Des études déjà suffisamment longues pour les étudiants

Car si l’ajout d’un an de formation pour les étudiants en médecine générale était déjà dans les cartons depuis 2017, les internes mobilisés s'inquiètent de la précipitation de cette réforme. Pour Yannis qui préside le syndicat des internes de Grenoble, Aravis, le fait qu'elle soit inclue dans le projet de loi de financement de la sécurité sociale 2023 (PLFSS) montrerait que celle-ci est surtout "budgétaire et vient répondre à la problématique de l’accès aux soins". "On a besoin de personnel dans les territoires et bien, on va créer une quatrième année de médecine et comme ça, ça nous fait du personnel en plus", traduit l’étudiant. 

Un effort trop grand pour ces étudiants, qui mettent déjà en avant la difficulté de leurs études et les conditions dans lesquelles ils les font. Des stages peu payés, des internes qui viennent combler le manque de personnel à l’hôpital, et ce, pendant des études qui sont déjà longues et pesantes financièrement. Pour être médecin généraliste, les étudiants doivent étudier au moins neuf ans, avec un premier cycle de trois ans, puis un cycle d'externat de trois ans et un dernier cycle d'internat de trois ans également.

"Depuis la 1ʳᵉ année, on fait déjà des sacrifices, en termes de famille, en termes de relations sociales. On ne compte pas nos heures quand on est à l’hôpital, parce qu’on aime ce qu’on fait.
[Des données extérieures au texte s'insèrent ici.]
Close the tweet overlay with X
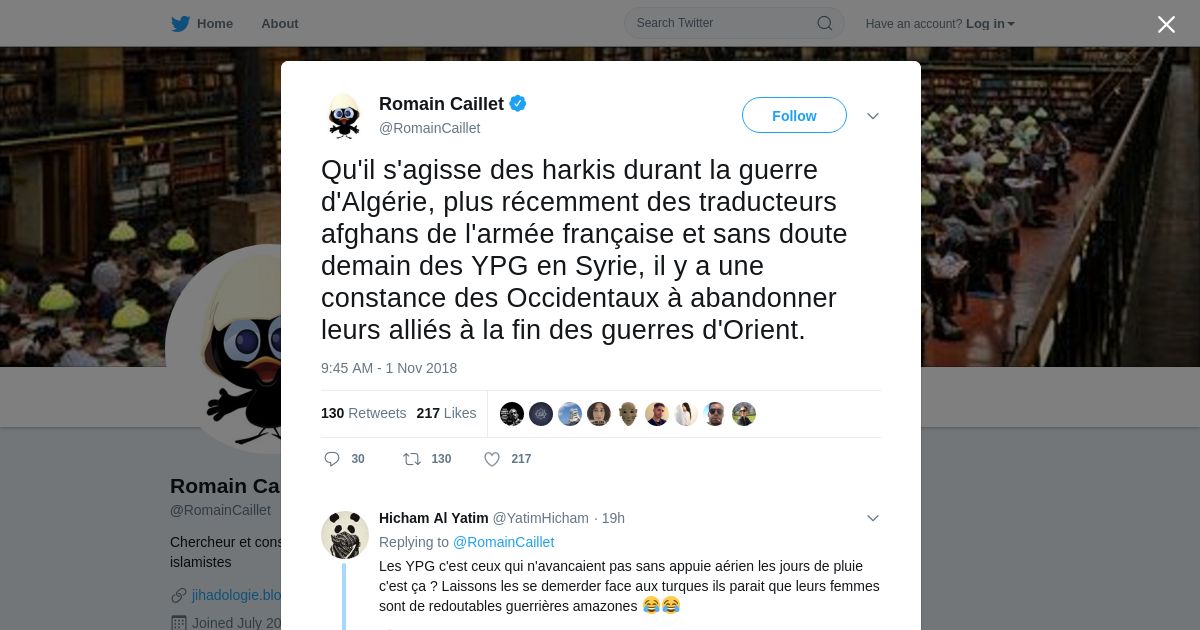 pyautogui.click(x=1166, y=24)
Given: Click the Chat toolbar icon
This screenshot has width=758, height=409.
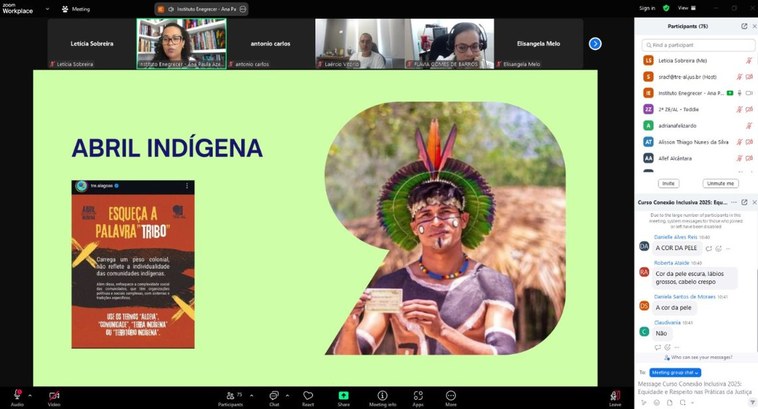Looking at the screenshot, I should [x=273, y=395].
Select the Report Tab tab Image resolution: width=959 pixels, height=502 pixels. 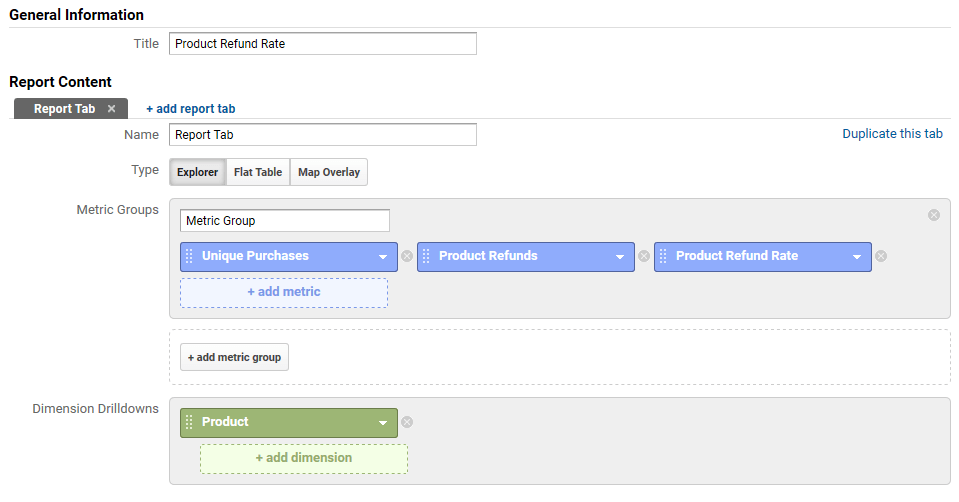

Mais à un moment, on aimerait que ce ne soit pas que dans un sens", souligne Thibault Guillaud-Bonne, externe à Lyon.

Le problème, c’est vraiment l’obligation d’installation
Fany Lefebvre

Pour Johan Dubos, qui étudie à Bordeaux en 4e année et qui est donc directement concerné par la réforme, la possibilité d’être envoyé dans n’importe quel désert médical l’a incité à se mobiliser. "Je ne veux surtout pas me retrouver en région parisienne, loin de chez moi, de mes proches", martèle-t-il, l’Île-de-France étant considéré comme le premier désert médical de France.

"C’est quelque chose d’extrêmement stressant parce qu’il ne faut pas oublier que pendant nos études de médecine, on vieillit. Moi aujourd’hui, j’ai 27 ans, j’ai une vie personnelle", souligne encore Yannis, qui craint comme les autres d’être missionné du jour au lendemain loin de la vie qu’il a commencé à construire.

Pour autant, tous l’assurent, ils ne sont pas contre l’installation en désert médical. Johan a même souscrit à un contrat d’engagement de service public qui l’engage, contre rémunération pendant ses études, à exercer dans une zone où l’offre de soins est insuffisante. "Le problème, c’est vraiment l’obligation d’installation", souligne encore Fany Lefebvre, externe à Grenoble et membre de l'Association Nationale des Étudiants en Médecine de France. Une revendication qui passe par un slogan, "Non à la coercition" qui, en plus d'être contraignante, serait inefficace.

Le problème des déserts médicaux pèse cependant sur l'accès aux soins. En France, 60 % des bassins de vie est confronté à un manque de médecins généralistes libéraux au regard de la moyenne nationale. Avec une première réforme des études de médecine en 2020 et la suppression du numerus clausus, le nombre d’étudiants formés, et donc de professionnels de santé, doit, à terme, augmenter. En attendant, les futurs médecins refusent d’être la génération qui assurera l’intérim, avec les contraintes que cela imposerait.